El inicio es lo mejor
Tanto los propios personajes como la dinámica que se establece entre ellos puede resultar chocante, un obstáculo insalvable que ya de entrada te impida conectar con lo que cuenta ‘El hombre que mató a Don Quijote’. Por mi parte, creo que Gilliam logra manejarse con soltura en esas arenas movedizas, siendo además el ecosistema necesario para que cuando entra realmente al meollo de la adaptación la cosa no se hunda con celeridad.
Esos excesos iniciales son básicos para que uno entienda mejor al protagonista interpretado por Adam Driver y vea de forma clara el contraste entre lo que era y lo que es. Es verdad que un poco más de sutileza en algunos apuntes le habría venido bien, pero Gilliam opta rápidamente por preocuparse menos por la coherencia real del relato que por la fuerza que pueda extraer de ciertas escenas y cómo estas se basan en la idea que no ha terminado de saber cómo ejecutar.

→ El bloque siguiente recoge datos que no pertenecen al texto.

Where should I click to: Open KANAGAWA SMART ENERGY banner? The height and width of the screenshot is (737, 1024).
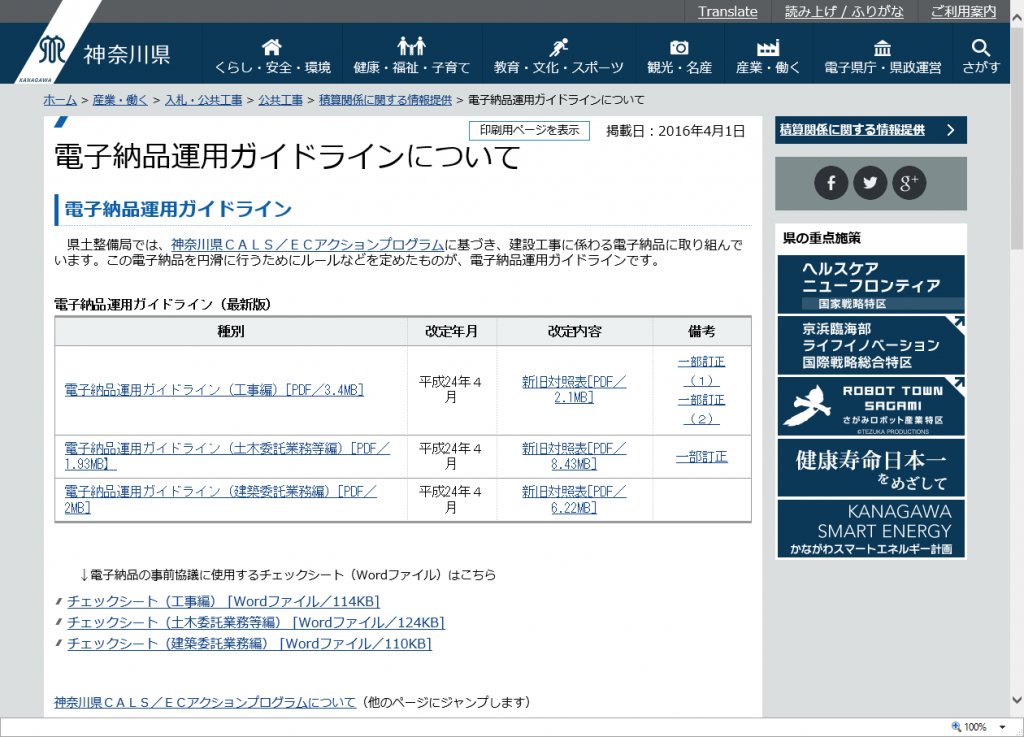click(871, 529)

Un caos con dos lecturas diferentes
Es cierto que la propia película se ríe ocasionalmente de su tendencia al exceso, pero llega un punto en el que el interés que pueda tener una secuencia en concreto se ve dañada por todo lo visto con anterioridad, restándole así empaque y provocando que el agotamiento empiece a surgir en la mente del espectador. El clavo ardiendo que nos queda es el hecho de ver en la película una manifestación de los problemas que tuvo Gilliam para hacer la película.
Ya antes de los títulos de crédito iniciales hay un apunte al respecto y luego cuesta muy poco descubrir varios detalles que apuntan en esa dirección. Es hasta cierto punto lógico que Gilliam opte por hacer algo así tras las enormes dificultades que ha tenido para concretar ‘El hombre que mató a Don Quijote’ y me aventuraría a decir que por ahí llegan también su principales problemas: se nota que es una película de Gilliam, pero falta esa chispa de genialidad que le permitía canalizar sus mejores obras.
Gilliam en horas bajas
Al final lo que nos queda es dejarnos llevar por Pryce y, en menor medida, Adam Driver -el único del resto del reparto que sabe cómo manejar la tendencia a la sobreactuación que parece buscar Gilliam-, que son los que realmente consiguen que la película no se hunda mucho antes. El primero porque es el personaje con un enfoque más diferente al resto y el segundo porque es más fácil conectar con él al ser quien no termina de entender muy bien lo que está sucediendo pero no le queda otra que dejarse llevar.